**Your task**
What is needed here is a verbatim copy of the records that follow.

Records from a collection:
--------------------
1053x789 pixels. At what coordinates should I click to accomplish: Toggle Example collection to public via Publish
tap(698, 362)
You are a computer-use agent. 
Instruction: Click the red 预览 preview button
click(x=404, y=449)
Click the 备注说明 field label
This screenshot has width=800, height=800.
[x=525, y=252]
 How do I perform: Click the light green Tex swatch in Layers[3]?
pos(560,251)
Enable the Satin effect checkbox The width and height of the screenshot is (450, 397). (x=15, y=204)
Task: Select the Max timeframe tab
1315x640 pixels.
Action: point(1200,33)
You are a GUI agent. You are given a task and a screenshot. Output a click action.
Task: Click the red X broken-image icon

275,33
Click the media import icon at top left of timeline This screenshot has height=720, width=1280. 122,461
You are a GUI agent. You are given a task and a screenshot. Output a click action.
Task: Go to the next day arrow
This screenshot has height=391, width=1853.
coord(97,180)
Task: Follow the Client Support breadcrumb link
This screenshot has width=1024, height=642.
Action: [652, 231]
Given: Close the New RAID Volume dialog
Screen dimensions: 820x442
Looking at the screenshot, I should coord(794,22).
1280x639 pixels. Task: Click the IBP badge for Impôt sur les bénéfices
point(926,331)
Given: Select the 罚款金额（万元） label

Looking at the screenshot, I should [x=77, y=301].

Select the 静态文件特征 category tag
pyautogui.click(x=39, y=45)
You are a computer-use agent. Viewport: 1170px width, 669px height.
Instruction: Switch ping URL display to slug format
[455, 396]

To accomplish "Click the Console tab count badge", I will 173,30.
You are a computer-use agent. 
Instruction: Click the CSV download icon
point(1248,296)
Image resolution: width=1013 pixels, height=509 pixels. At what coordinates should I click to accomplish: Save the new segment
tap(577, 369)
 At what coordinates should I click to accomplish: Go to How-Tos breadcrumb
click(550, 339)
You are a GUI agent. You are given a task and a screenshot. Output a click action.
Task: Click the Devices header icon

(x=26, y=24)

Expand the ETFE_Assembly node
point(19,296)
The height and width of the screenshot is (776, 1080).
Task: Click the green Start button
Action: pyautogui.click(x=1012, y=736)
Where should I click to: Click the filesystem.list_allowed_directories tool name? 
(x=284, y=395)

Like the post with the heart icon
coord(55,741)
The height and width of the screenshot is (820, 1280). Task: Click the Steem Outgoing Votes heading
--------------------
**Finished exercise**
1053x789 pixels. At what coordinates should I click to accomplish: Toggle Example collection to public via Publish
tap(698, 362)
You are a computer-use agent. 
Instruction: Click the red 预览 preview button
click(x=404, y=449)
Click the 备注说明 field label
This screenshot has width=800, height=800.
[x=525, y=252]
 How do I perform: Click the light green Tex swatch in Layers[3]?
pos(560,251)
Enable the Satin effect checkbox The width and height of the screenshot is (450, 397). (x=15, y=204)
Task: Select the Max timeframe tab
1315x640 pixels.
Action: point(1200,33)
You are a GUI agent. You are given a task and a screenshot. Output a click action.
Task: Click the red X broken-image icon

275,33
Click the media import icon at top left of timeline This screenshot has height=720, width=1280. 122,461
You are a GUI agent. You are given a task and a screenshot. Output a click action.
Task: Go to the next day arrow
This screenshot has height=391, width=1853.
coord(97,180)
Task: Follow the Client Support breadcrumb link
This screenshot has width=1024, height=642.
Action: [652, 231]
Given: Close the New RAID Volume dialog
Screen dimensions: 820x442
Looking at the screenshot, I should coord(794,22).
1280x639 pixels. Task: Click the IBP badge for Impôt sur les bénéfices
point(926,331)
Given: Select the 罚款金额（万元） label

Looking at the screenshot, I should [x=77, y=301].

Select the 静态文件特征 category tag
pyautogui.click(x=39, y=45)
You are a computer-use agent. Viewport: 1170px width, 669px height.
Instruction: Switch ping URL display to slug format
[455, 396]

To accomplish "Click the Console tab count badge", I will 173,30.
You are a computer-use agent. 
Instruction: Click the CSV download icon
point(1248,296)
Image resolution: width=1013 pixels, height=509 pixels. At what coordinates should I click to accomplish: Save the new segment
tap(577, 369)
 At what coordinates should I click to accomplish: Go to How-Tos breadcrumb
click(550, 339)
You are a GUI agent. You are given a task and a screenshot. Output a click action.
Task: Click the Devices header icon

(x=26, y=24)

Expand the ETFE_Assembly node
point(19,296)
The height and width of the screenshot is (776, 1080).
Task: Click the green Start button
Action: pyautogui.click(x=1012, y=736)
Where should I click to: Click the filesystem.list_allowed_directories tool name? 
(x=284, y=395)

Like the post with the heart icon
coord(55,741)
The height and width of the screenshot is (820, 1280). Task: Click the Steem Outgoing Votes heading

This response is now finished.